Spina bifida occulta olarak adlandırılan hastalığın kapalı biçimini olan kişilerin büyük ölçüde tedavisi mümkündür. Bu doğrultuda cerrahi teknikler kullanılmaktadır. Hastanın ortopedik anlamda yaşadığı sorunları ortadan kaldırmak hedeflenir. Son olarak hastalığın açık ve ilerlemiş düzeylerinde, tamamen iyileşme sağlanamayabilir. Sinir sisteminin omurga yapısının dışına çıktığı durumlarda, hastaların şikâyetleri en aza indirilmeye çalışılır.

Spina Bifida ve Merak Edilenler

Çoğu insanın merak ettiği tedavi sonrası iyileşme süreci spina bifidanın şiddeti ve türüne göre değişmektedir. Kapalı biçimde gözlemlenen türlerinde gerekli müdahalelerle tam anlamıyla iyileşme mümkün olabilir. Ancak daha ileri seviyelerde, koruyucu uygulamalarla hastalığın etkisi azaltılmaktadır.

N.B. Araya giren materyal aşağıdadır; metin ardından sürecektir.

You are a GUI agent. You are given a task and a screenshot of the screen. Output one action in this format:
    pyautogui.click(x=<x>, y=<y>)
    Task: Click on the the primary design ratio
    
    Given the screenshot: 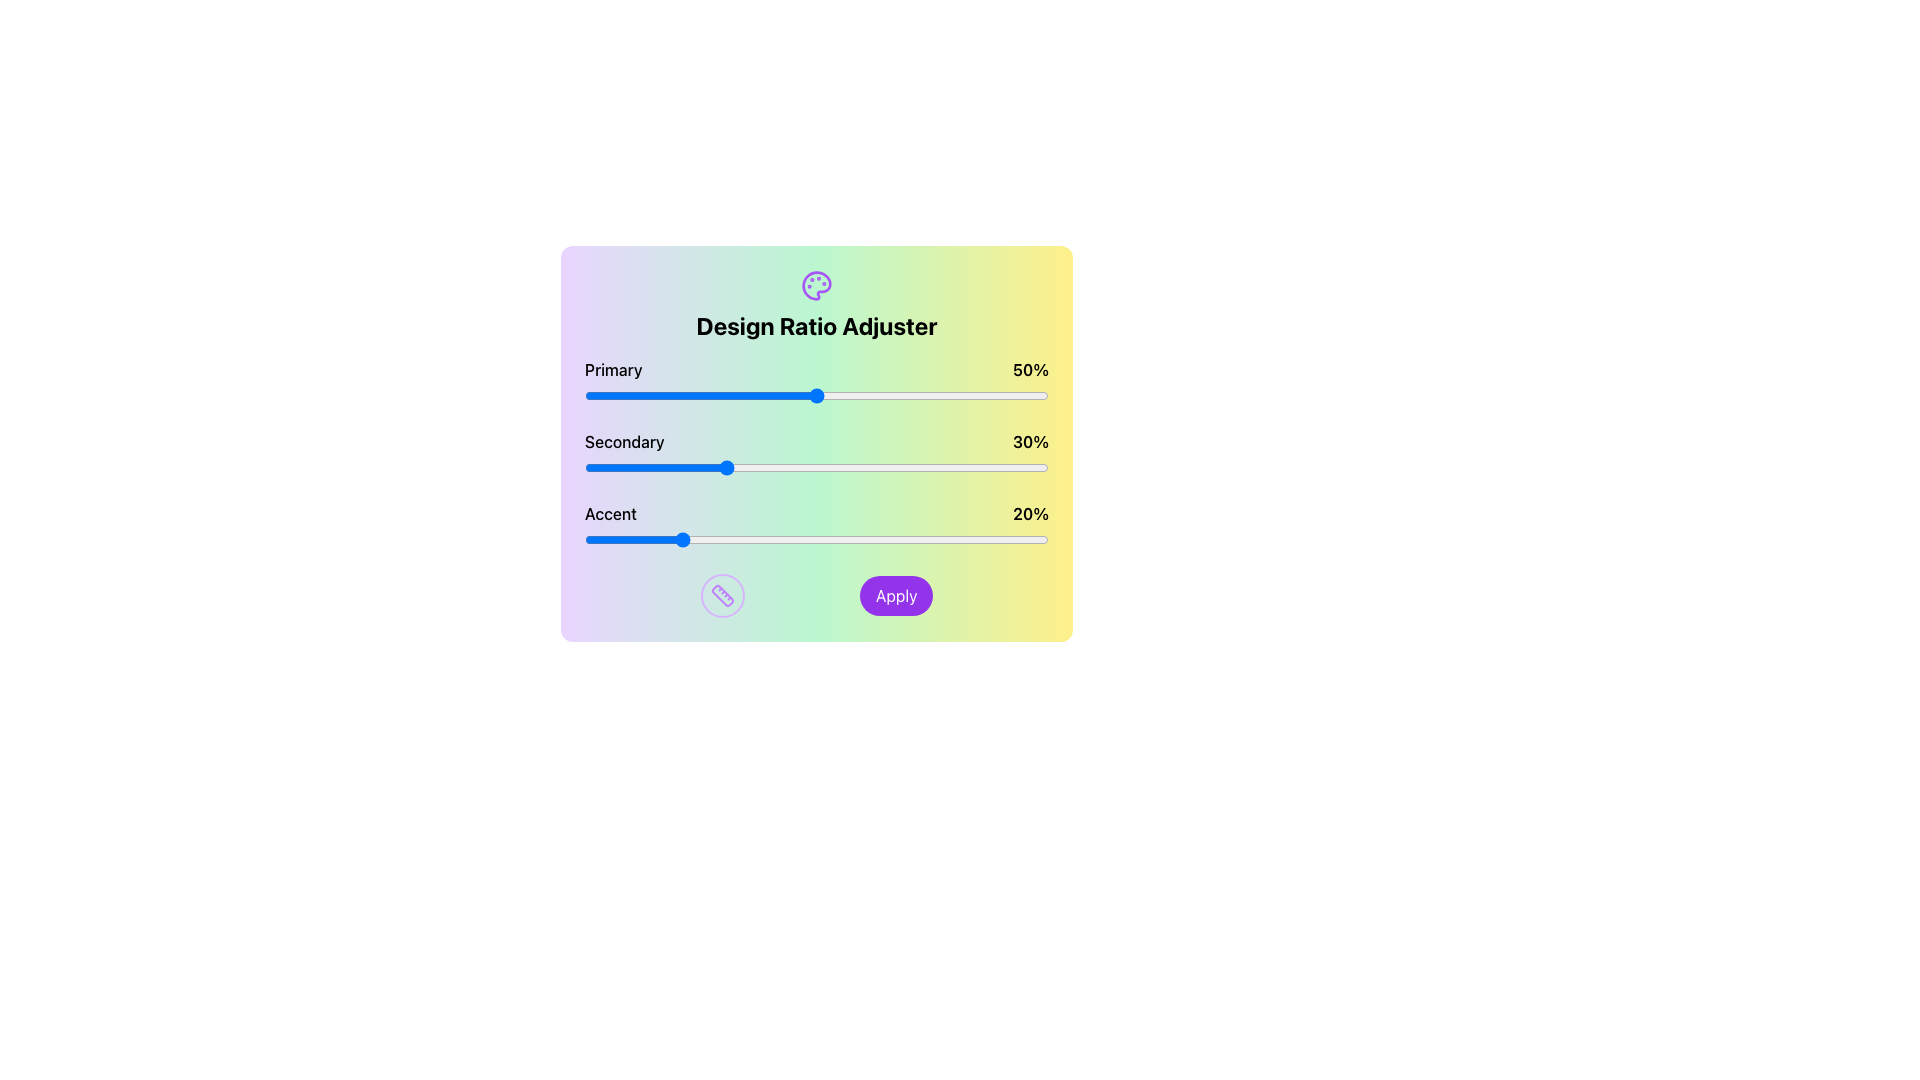 What is the action you would take?
    pyautogui.click(x=835, y=396)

Rehabilitasyon süreci ve fizik tedavi yöntemleri hastanın ihtiyaçlarına göre kararlaştırılır. Ayakların biçimindeki bozulmalar ve omurganın ortalamaya göre hızlı uzaması sonucu kamburluk gibi etkilerin başlangıç seviyesinde yakalamak bu anlamda önemlidir.

Spina bifida teşhisi olan hastaların, yürüme gibi günlük hareketleri yapıp yapamayacağı merak edilen bir diğer konudur. Kişiden kişiye değişkenlik gösteren bir durumdur. Bazı hastalar, tek bacağını kullanabilirken, bazılarında ise iki bacağında da işlevsel anlamda zayıflama görülebilir. Omurga yapısındaki sorunların açık veya kapalı biçimde oluşmasına göre uygulanacak tedavi değişir. Cerrahi teknikler, fizik tedavi uygulamaları gibi birtakım seçenekler bulunur. 

Anne karnındayken düzgün beslenme ve doktor denetiminde ilaç kullanımı gibi konulara dikkat edilmelidir. Özellikle folik asit kullanımı, doğuştan gelen ve sebebi net olarak bilinmeyen hastalıkları önleme özelliği taşır.